芦原義信、清家清、安藤忠雄、隈研吾、村野藤吾あたりがすごく好きだった。日本人では。
町並みの話とか哲学めいた話も好きだったけど、より好んでたのは住宅作家の設計概念やエッセイ。
その中でとりわけ好きだったのがこの宮脇檀という建築家の書いた本だった。
すでに他界されていて、芸術大学で吉村順三に師事。僕の建築の先生も吉村順三事務所に在籍してたので
当時の宮脇氏の話を聞いたら、あんまり良い印象の言葉が返ってこなかった。なんだったんだろ、あれ。
学生時代の僕はインテリアデザイン科のくせに先生の影響で建築(のようなもの)の勉強をしていた。
それが今では、なんだか何をやっている人なのかよく分からない人になっている。人生って不思議だ。
宮脇氏は混構造(RC造+木造)の作品イメージが強い。そんな住宅に目を輝かして見ていた若かりし頃の僕。
でも、形や納まりなどの前に「生活」というものを分析してて、それがまたすごい洞察力なのだ。
生活においての視線の絡み方や、動作。日本の家の玄関が外開きな理由とか、リビングルームの必要性とか。
斬新な中にも説得力があって、目からウロコは落ちまくっていた。設計資料集も穴が開くほど見てトレースした。
なんで今また読み返したのか。
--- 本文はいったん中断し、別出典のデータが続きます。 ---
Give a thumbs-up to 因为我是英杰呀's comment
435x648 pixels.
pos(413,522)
今では建築どころか住宅の設計なんてものから遠ざかった僕ですが
キッチン空間の提案をしないといけない事になり、考えてたんだけど考えられない!思考に慣れって必要みたい。
人間いくら頑張って覚えたものでも使わないと忘れる。それはもうキレイサッパリ!金返せ的に。
そっちサイドの脳みそが完全に冬眠してしまう訳だ。それでリハビリも兼ねて、懐かしさもあって読み直してみた。
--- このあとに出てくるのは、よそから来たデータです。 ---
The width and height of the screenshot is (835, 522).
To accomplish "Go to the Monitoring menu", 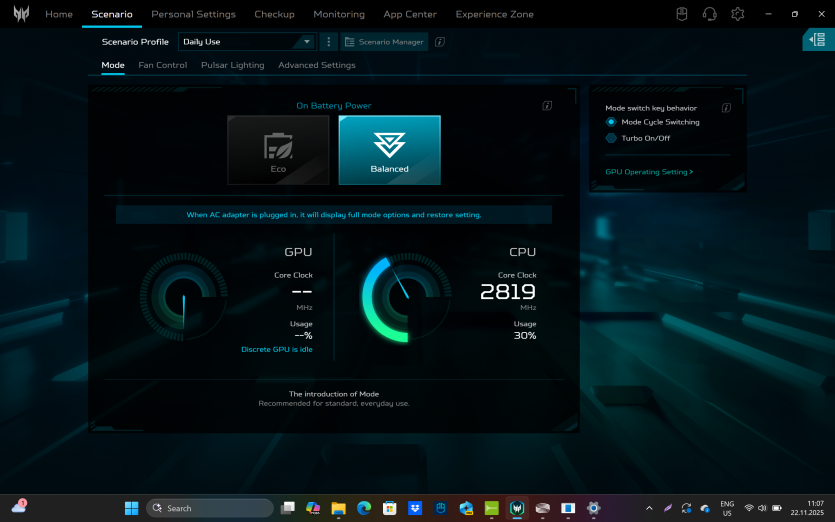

そしたらさ、またウロコがボロボロ落ちるわけです。こんなに昔の本なのに現代にも全然置き換えられるのだ。
すごいと思う反面、住宅空間はビジュアルや設備はめっぽう進歩してても、根本はあまり変わってないんだなと思う。
それこそ人と人の関係、人と物の関係。そして物と物の関係(これは野口先生のパクリ)は空間において一番大切みたい。
いくら生活が便利で豊かになっても、そうゆう事が大切にできないのは貧しい事なのかもしれない。
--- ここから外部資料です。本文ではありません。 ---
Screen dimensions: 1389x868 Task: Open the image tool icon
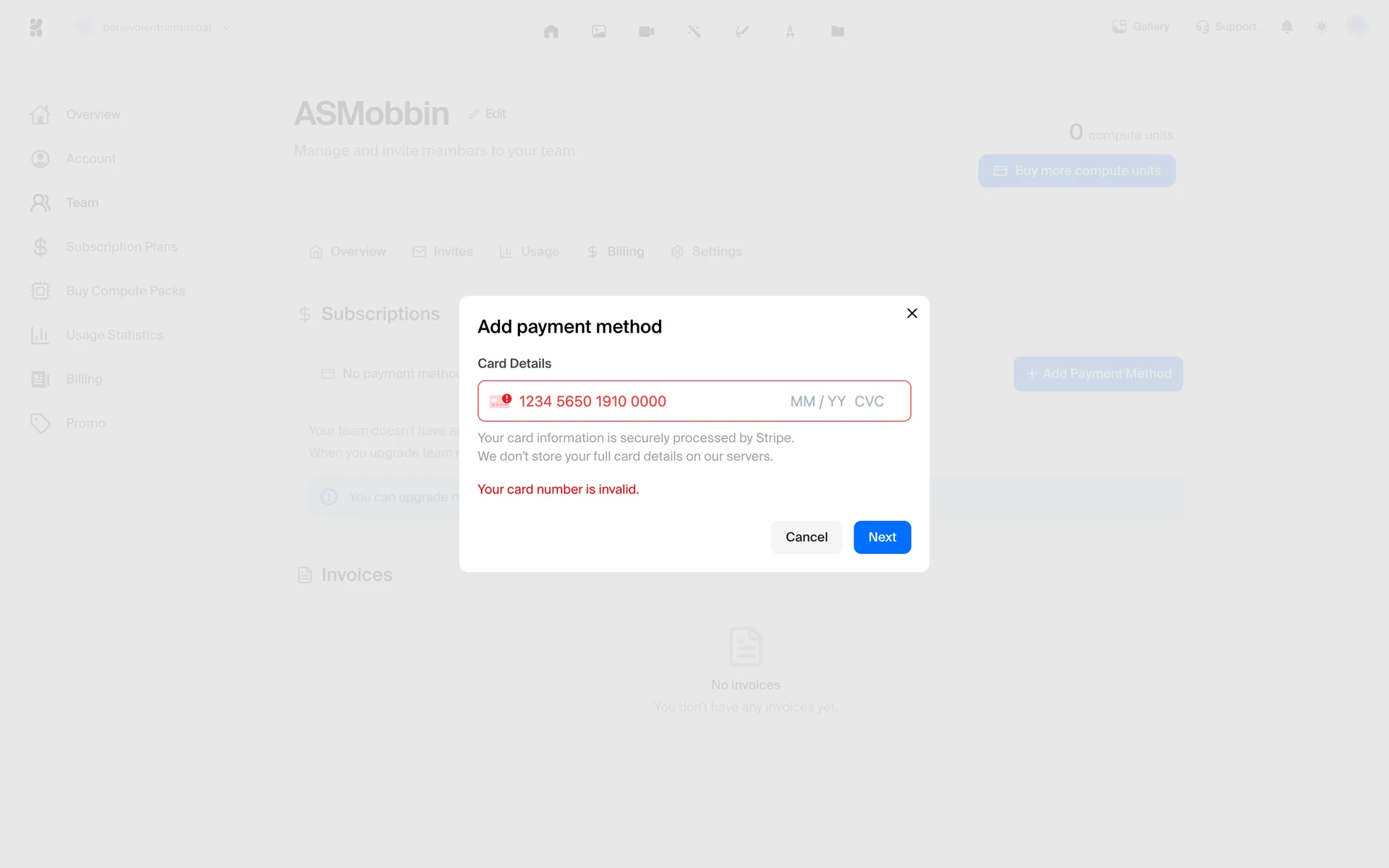[x=599, y=31]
建築家のエッセイですが、文章はすごくフランクで女性的(主婦的?)
宮脇檀はシングルファザーで、娘を一人で育てていた。だから料理の腕前もピカイチ。
だからこそ食卓や台所のありかたについて気付くことが多かったみたい。
そうゆう意味で、建築とか設計とかに関係ない人でもすごく楽しめる本です。ぜひぜひ。